Source text -

• • • • • • •

Abhik
Basu
Theoretical Condensed Matter
Physics Division
Saha Institute of Nuclear Physics
Calcutta
M.Sc. in Physics,
Department of Physics, Indian Institute of Science,
Bangalore (1996).
B.Sc. in Physics (Hons.), Presidency College,
Calcutta (1992).
E-mail: abhik.basu@saha.ac.in
Phone: 0091 33 2337 5345-49, extn.-3426
Fax: 0091 33 2337 4637
Professional experience: Alexander von
Humboldt Fellow (HMI, Berlin, 2003-2004), Distinguished PKS
Post-doctoral Fellow (MPIPKS, Dresden, 2004-2006).
Research Interests:
- Physics of soft matter and biological
systems:
Within the last few years, the
physics of soft condensed matter has become a rapidly expanding branch
of theoretical physics. This is mainly due to the recognition that
seemingly disparate phenomena in materials such as colloids, polymers
and liquid crystals, may be described by unified concepts taking into
account the importance of thermal fluctuations in these systems. The
softness of interactions in these systems leads to complex phase
behavior and dynamical phenomena which not only present challenges to
fundamental science, but which are also matter of technological
importance, e.g., dynamics of complex, and for the processing and
design of biocompatible materials. Soft matter systems provide
ideal testing grounds for non-equilibrium statistical mechanics -
theoretically as well as experimentally. While research on soft matter
has traditionally been focused on synthetic materials, rapid
developments in molecular biology have provided evidence that soft
interactions and fluctuation phenomena play a vital role in biology, in
particular on the level of the very fundamental processes such as
cytoskeletal organization, force generation by molecular motors,
membrane dynamics etc, pattern formations in living cells etc.
The emergence of complex patterns and correlated fuctuations are
characteristic features of dynamic processes in cells such as cell
locomotion and cell division, all of which represent out of equilibrium
processes. One of our central goals is to understand some of the
general physical principles governing cooperativity and collective
behavior of such processes at large time and length scales. In
particular, the general questions of how cells exert forces, and the
interplay between these forces and the underlying chemical reactions
which produce them, are being increasingly considered by biologists and
physicists alike. A prominent example of such systems is the collective
dynamics of cytoskeletal flaments and motor proteins, which
largelygovern cellular dynamics, inside a cell. It is believed that
general physics considerations and principles of nonequilibrium
statistical mechanics, and general properties of active materials
relevant for cellular processes will play an important role in the
broad understanding of theunderlying phenomena there. Our particular
interests involve theoretical understanding of the dynamics
cytoskeletons in vivo and in vitro experiments.There is a wealth of
data about interesting and complex processes in biological systems. Our
goal is to analyze these systems in an interdisciplinary collaboration
with scientists from all natural sciences. The vision is to understand
how physical laws govern the material properties, operation of
biochemical machinery, and the processing of information inside cells.

• • • • • • •

Exercise aim -
Extend the research profile of Abhik Basu with a few more sentences, starting right after its final sentence. The entries have nothing to do with this task.

Data for analysis -
• • • • • • •

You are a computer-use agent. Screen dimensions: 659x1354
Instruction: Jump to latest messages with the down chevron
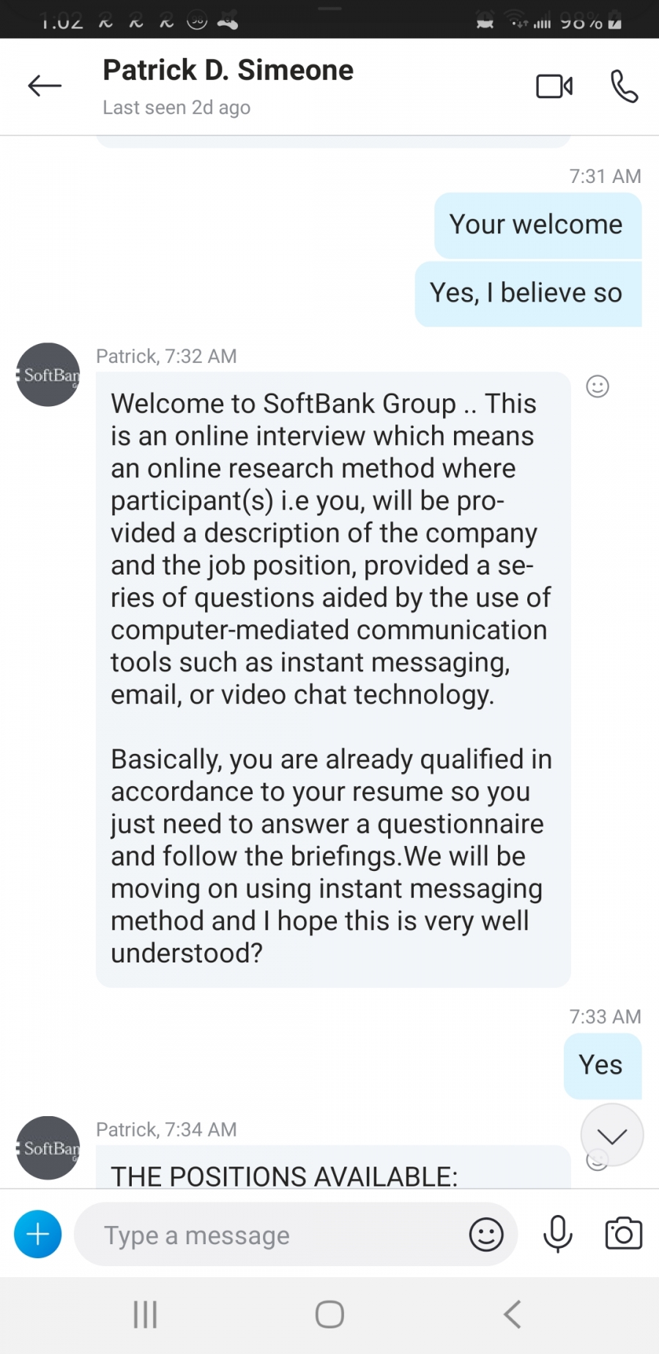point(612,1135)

• • • • • • •

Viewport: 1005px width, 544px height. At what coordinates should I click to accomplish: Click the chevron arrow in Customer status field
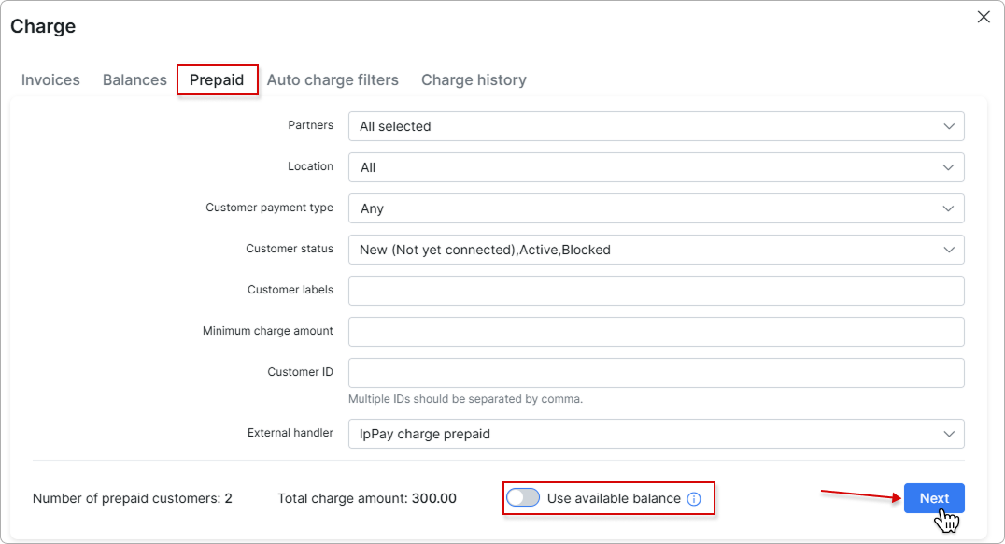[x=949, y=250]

• • • • • • •

Response box -
One of the great challenges will be to formulate theoretical concepts
which allow to study driven non-equilibrium systems with many
structural and regulatory components. This might shed some light on the
physical principles behind the hierarchical organization of living
system with a rather precise level of control at all levels of
hierarchy.
The cytoskeleton of a cell has interesting material properties: It is a
visco-elastic
material. The diffusion constant of a small bead attached to it
has been measured and has been found to deviate from the usual Einstein
relations, exhibiting anomalous diffusive
behaviour. We are interested to have a theoretical understanding
of this behaviour using the framework of non-equilibrium statistical
mechanics.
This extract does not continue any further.